Branco Weiss Fellow Since
2022
Research Category
Computer Science
Research Location
Helmholtz AI, Munich, Germany
Background
Machine learning, especially in the flavor of deep learning, has made remarkable progress in recent years and has permeated many areas of our modern life. However, most current deep learning models are still quite data-hungry, which is why the most salient advances have been made in areas where huge datasets are readily available, such as image recognition and language processing. This is partially due to the community’s focus on “universal” learning algorithms, which can learn from any kind of data without any prior assumptions. An alternative approach is to try to make use of the prior knowledge which is available in many important domains, such as medical or scientific applications, which not only promises to make the resulting methods more performant, but also to make them more data efficient. Bayesian statistics prescribes how to optimally use prior knowledge in any learning problem, which has been integrated into deep learning models resulting in the nascent field of Bayesian deep learning.
However, previous research has shown that often-used priors in Bayesian deep learning are suboptimal and can lead to different pathologies, and that better priors can be identified using different model selection and meta-learning techniques. These preliminary results have strong implications for how prior knowledge from different application areas can be incorporated into modern machine learning models.

------------------------------------

● **TASKS TO PERFORM**
A: Decide whether each statement agrees with the research profile above: (i) the research location is in Munich, Germany; (ii) most current deep learning models need only small amounts of data; (iii) often-used priors in Bayesian deep learning are optimal. For each, answer yes or no and quote the words of the profile that decide it.
B: According to the research profile above, in which areas have the most salient advances in deep learning been made?
C: Continue the research profile on Bayesian deep learning above from where it stops.

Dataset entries

------------------------------------

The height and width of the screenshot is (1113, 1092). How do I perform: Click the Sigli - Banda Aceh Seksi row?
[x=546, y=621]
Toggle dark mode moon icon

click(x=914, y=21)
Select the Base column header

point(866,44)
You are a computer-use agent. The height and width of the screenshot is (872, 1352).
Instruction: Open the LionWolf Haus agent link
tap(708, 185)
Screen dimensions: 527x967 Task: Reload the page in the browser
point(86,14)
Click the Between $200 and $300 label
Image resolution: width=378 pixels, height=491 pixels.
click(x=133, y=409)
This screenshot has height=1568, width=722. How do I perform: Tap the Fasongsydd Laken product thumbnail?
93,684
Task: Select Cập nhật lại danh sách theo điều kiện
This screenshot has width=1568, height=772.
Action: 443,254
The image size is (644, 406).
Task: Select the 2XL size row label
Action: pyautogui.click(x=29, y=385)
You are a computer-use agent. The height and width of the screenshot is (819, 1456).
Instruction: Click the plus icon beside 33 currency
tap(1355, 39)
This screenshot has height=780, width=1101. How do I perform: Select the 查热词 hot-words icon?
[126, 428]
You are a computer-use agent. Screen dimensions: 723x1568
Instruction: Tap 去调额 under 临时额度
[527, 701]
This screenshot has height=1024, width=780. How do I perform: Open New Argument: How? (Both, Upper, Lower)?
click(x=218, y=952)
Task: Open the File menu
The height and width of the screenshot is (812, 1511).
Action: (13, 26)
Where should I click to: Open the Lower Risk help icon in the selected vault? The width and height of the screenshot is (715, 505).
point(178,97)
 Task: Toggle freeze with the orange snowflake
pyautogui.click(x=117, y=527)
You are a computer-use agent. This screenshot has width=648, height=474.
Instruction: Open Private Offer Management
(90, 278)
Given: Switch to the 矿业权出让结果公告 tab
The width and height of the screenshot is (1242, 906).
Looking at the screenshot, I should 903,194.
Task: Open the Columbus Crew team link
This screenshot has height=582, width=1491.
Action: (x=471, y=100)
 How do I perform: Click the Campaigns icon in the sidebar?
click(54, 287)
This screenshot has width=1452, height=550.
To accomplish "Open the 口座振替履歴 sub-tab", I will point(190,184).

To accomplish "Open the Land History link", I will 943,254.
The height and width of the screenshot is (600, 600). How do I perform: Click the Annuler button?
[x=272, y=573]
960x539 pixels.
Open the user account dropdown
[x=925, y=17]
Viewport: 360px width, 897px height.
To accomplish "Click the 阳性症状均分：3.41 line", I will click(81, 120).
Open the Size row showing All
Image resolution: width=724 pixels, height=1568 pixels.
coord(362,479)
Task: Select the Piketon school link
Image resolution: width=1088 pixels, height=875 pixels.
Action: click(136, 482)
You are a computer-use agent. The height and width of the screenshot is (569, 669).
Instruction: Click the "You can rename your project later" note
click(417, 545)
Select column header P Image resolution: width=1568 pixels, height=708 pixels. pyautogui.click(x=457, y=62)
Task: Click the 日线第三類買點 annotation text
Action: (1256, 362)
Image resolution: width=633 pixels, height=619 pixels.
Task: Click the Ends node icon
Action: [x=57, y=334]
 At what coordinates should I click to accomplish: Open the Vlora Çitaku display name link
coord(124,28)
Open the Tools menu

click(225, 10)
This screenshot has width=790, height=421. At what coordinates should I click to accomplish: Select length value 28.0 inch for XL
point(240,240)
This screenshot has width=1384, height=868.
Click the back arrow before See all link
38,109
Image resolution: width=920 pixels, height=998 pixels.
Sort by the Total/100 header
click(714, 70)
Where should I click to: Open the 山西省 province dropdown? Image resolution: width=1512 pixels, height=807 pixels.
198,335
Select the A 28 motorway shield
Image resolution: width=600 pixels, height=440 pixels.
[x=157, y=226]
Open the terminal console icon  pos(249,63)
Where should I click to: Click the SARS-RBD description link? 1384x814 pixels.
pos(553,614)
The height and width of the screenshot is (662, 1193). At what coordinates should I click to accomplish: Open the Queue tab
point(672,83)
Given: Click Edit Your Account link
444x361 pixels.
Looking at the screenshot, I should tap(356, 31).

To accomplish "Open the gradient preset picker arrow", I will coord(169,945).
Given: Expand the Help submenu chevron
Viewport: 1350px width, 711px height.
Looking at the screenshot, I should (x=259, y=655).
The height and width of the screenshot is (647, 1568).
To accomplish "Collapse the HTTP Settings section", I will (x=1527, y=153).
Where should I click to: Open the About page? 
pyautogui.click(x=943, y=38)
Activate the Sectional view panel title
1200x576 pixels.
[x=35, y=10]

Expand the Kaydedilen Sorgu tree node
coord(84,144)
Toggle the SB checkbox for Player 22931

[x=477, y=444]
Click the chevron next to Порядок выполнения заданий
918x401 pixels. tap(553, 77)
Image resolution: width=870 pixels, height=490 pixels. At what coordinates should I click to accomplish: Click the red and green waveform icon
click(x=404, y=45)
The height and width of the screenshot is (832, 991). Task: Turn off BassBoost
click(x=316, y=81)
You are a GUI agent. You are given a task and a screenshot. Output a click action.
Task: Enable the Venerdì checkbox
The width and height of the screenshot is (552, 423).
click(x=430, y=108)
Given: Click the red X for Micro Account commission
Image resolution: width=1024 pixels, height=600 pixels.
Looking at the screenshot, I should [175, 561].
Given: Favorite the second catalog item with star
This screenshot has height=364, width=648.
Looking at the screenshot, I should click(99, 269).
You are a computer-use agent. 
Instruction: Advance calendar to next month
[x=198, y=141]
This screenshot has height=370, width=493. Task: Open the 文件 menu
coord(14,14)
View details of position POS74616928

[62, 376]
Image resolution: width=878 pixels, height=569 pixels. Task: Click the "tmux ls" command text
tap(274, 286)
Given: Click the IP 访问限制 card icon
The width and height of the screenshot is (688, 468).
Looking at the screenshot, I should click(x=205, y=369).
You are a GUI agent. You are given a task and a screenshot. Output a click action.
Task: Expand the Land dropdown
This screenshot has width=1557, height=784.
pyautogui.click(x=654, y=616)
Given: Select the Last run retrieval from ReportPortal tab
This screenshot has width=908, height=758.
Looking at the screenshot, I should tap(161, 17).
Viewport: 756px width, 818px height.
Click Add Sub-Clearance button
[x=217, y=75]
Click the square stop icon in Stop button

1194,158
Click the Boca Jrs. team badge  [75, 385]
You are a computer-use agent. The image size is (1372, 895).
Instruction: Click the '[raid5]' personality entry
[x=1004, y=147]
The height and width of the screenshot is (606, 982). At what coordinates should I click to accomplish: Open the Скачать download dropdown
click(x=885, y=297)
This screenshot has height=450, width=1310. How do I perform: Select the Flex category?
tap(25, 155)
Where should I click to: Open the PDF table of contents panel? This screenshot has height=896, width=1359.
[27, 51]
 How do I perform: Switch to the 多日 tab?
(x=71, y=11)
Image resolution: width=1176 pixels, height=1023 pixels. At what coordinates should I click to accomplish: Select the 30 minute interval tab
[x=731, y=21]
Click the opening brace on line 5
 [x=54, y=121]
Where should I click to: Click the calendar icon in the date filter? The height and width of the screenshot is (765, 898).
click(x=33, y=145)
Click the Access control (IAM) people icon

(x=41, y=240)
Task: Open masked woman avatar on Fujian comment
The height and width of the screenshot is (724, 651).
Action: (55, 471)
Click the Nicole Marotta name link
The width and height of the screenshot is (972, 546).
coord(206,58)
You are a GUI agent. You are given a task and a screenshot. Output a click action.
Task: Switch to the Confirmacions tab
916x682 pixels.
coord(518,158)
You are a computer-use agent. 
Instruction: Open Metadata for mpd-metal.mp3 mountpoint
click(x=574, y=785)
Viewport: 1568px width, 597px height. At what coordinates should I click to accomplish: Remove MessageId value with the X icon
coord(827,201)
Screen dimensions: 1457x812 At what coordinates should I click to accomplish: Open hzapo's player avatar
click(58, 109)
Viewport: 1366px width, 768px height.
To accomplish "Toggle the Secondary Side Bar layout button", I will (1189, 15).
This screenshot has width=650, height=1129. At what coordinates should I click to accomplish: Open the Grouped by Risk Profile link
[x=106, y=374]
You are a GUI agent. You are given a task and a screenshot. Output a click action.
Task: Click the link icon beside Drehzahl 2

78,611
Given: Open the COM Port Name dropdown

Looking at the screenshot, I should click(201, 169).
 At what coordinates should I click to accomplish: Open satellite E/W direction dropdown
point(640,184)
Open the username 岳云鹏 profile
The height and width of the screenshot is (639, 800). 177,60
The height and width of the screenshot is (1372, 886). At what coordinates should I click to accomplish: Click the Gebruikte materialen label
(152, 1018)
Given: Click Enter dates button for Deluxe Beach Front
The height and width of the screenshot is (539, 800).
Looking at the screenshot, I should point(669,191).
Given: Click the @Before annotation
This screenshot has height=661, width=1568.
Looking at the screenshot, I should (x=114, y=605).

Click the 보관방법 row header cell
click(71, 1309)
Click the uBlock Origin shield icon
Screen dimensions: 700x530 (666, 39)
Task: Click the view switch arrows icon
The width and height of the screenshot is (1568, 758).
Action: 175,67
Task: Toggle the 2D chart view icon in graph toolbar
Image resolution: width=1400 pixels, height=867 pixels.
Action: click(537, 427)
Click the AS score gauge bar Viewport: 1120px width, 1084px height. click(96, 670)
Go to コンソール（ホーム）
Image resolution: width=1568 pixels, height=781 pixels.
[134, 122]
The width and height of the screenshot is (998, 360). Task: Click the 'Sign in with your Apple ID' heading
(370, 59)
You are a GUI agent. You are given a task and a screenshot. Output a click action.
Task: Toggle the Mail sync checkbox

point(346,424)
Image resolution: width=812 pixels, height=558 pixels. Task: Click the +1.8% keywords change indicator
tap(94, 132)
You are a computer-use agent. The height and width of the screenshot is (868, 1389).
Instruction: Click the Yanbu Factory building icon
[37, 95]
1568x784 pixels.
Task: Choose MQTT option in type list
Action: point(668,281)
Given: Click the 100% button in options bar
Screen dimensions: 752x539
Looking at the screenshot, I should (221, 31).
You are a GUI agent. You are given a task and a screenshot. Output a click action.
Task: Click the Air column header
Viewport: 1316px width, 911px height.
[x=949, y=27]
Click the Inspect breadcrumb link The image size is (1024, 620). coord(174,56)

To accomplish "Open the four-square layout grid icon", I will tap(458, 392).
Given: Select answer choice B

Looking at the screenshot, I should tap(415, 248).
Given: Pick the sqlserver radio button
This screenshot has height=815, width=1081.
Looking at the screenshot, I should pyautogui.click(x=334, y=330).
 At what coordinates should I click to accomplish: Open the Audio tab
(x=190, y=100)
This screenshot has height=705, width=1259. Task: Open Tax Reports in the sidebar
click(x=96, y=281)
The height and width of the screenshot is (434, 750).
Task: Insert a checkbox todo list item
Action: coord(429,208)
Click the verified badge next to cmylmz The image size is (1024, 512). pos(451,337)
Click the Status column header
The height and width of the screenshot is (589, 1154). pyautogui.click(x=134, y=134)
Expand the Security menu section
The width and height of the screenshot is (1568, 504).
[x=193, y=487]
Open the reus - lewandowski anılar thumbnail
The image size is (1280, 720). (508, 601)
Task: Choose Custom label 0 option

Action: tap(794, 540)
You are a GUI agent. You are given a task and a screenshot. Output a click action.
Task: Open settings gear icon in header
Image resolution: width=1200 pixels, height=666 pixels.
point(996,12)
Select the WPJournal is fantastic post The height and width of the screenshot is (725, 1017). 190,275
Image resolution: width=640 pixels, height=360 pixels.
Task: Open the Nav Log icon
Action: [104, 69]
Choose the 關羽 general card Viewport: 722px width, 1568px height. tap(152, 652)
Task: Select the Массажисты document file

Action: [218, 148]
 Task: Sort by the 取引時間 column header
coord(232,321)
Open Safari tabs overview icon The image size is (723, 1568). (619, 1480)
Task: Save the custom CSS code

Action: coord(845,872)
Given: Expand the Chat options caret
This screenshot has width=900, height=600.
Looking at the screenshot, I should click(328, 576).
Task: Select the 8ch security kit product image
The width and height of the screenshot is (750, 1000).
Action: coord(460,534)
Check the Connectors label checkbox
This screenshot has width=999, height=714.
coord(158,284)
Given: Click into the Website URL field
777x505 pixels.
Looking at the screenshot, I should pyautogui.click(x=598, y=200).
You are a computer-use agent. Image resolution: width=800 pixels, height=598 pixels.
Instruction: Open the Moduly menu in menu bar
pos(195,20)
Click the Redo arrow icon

------------------------------------

● **YOUR WRITTEN ANSWERS**
A:
(i) Yes: "Helmholtz AI, Munich, Germany"
(ii) No: "most current deep learning models are still quite data-hungry"
(iii) No: "often-used priors in Bayesian deep learning are suboptimal and can lead to different pathologies"

B: Image recognition and language processing.

C:
Details of Research
Dr. Vincent Fortuin aims to extend his previous research on Bayesian deep learning to discover better ways of designing priors for Bayesian neural networks and deep Gaussian processes. He also plans to synthesize his research expertise in representation learning and meta-learning to devise a unified framework, where reusable representations can be learned on unlabeled data to then be used as inputs to Bayesian models in downstream applications with small labeled datasets. Moreover, both the representation learning and the downstream predictive models can incorporate Bayesian prior knowledge, which can be specified based on existing domain expertise or meta-learned from related tasks. Put together, this framework aims to achieve robust performance and uncertainty estimation in critical applications with small datasets, thus unlocking many application areas for which deep learning has currently not been feasible and therefore finally delivering on the promises that the machine learning community has been making in recent years.